> [Work order]
List every group that, according to the text on the Poppy for Medicine Project, would get a smaller share of the opium trade under village-level schemes.

The Senlis Council, an international policy think tank, has developed an alternative plan for dealing with Afghanistan’s record crop of opium poppies. Their Poppy for Medicine Project aims to address the global shortage in medicinal opiates (such as morphine) while also providing a sustainable basis for the Afghan economy. Providing poppies for legal medicinal purposes will offer an income alternative that does not fuel the illicit drugs trade. Romesh Bhattacharji, India’s former narcotics commissioner, has offered his support for the plan, citing the high incidence of cancer in the developing world and the lack of access to pain killers.
This year, Afghan opium exports were worth about $60 billion at street prices in purchasing countries; that is 6.6 times the total gross domestic product of Afghanistan. No wonder coalition forces have been having such a hopeless time trying to eradicate this production. Within Afghanistan, the trade is worth about $3.1 billion, though less than a quarter of that accrues to farmers. Village level schemes of the kind Senlis is proposing could increase that proportion, while decreasing the share that goes to organized crime, smugglers, and insurgent groups.
The idea that NATO troops can win hearts and minds in Afghanistan while simultaneously destroying the opium crop that is the basis for much of the economy has always been foolish. While I was in Oxford, the reality of this situation was privately acknowledged by a number of British military officers. If Afghanistan is to be in any way prosperous or secure by the time western forces eventually withdraw, a bit more intelligent engagement and a bit less dogmatism would be in order.

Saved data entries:
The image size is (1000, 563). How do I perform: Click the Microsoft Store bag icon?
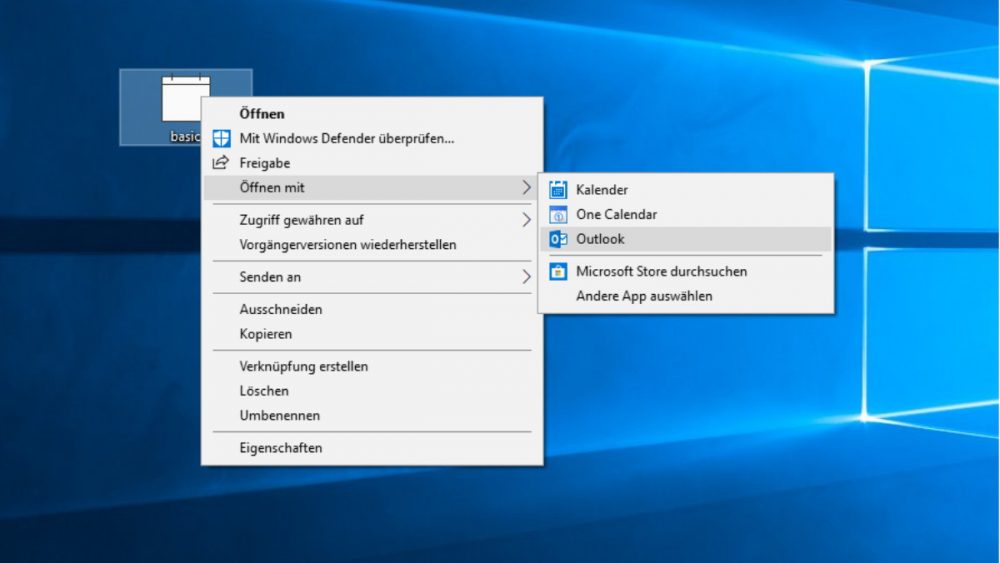[558, 272]
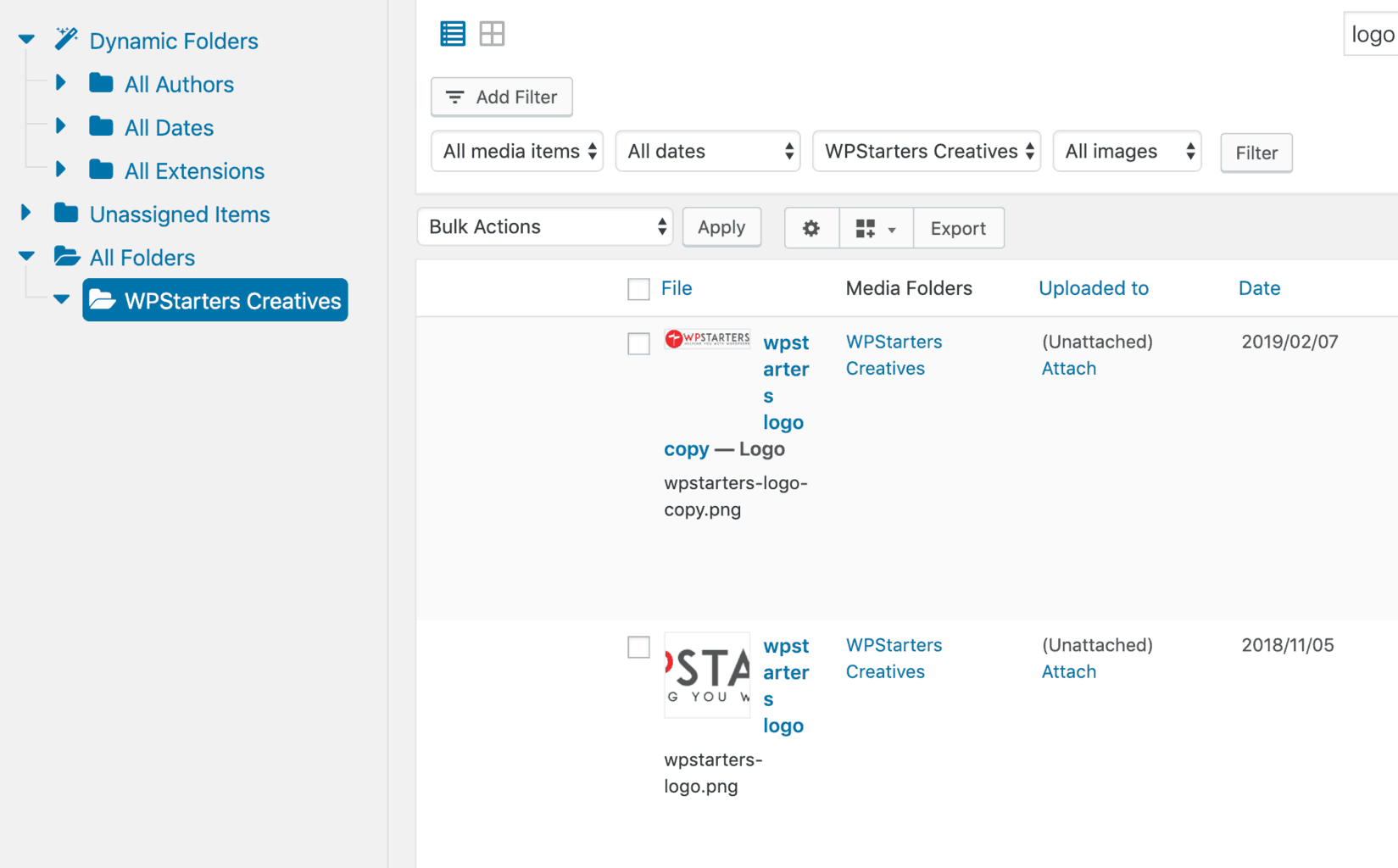
Task: Open the grid layout options icon
Action: (875, 228)
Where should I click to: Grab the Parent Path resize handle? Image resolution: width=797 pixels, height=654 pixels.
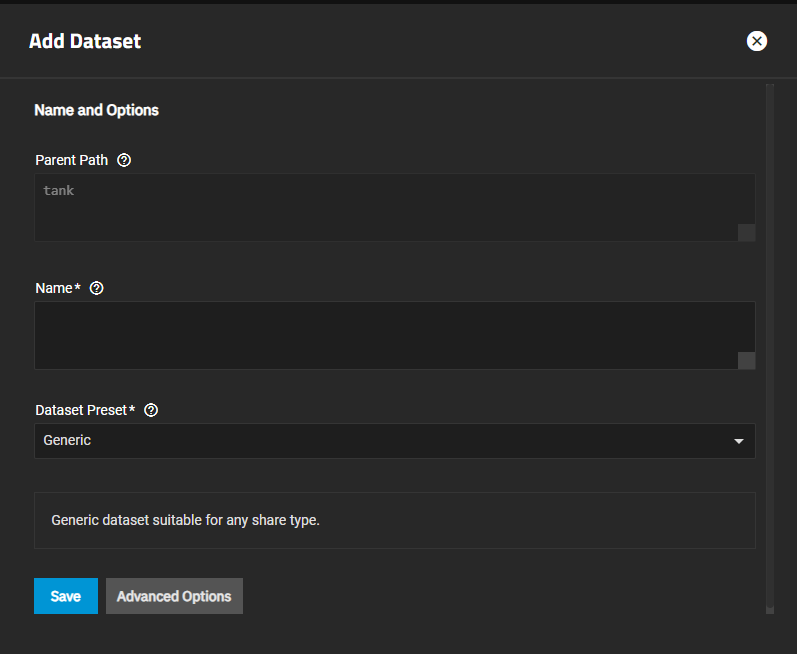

> [Solved problem]
Organized crime, smugglers, and insurgent groups.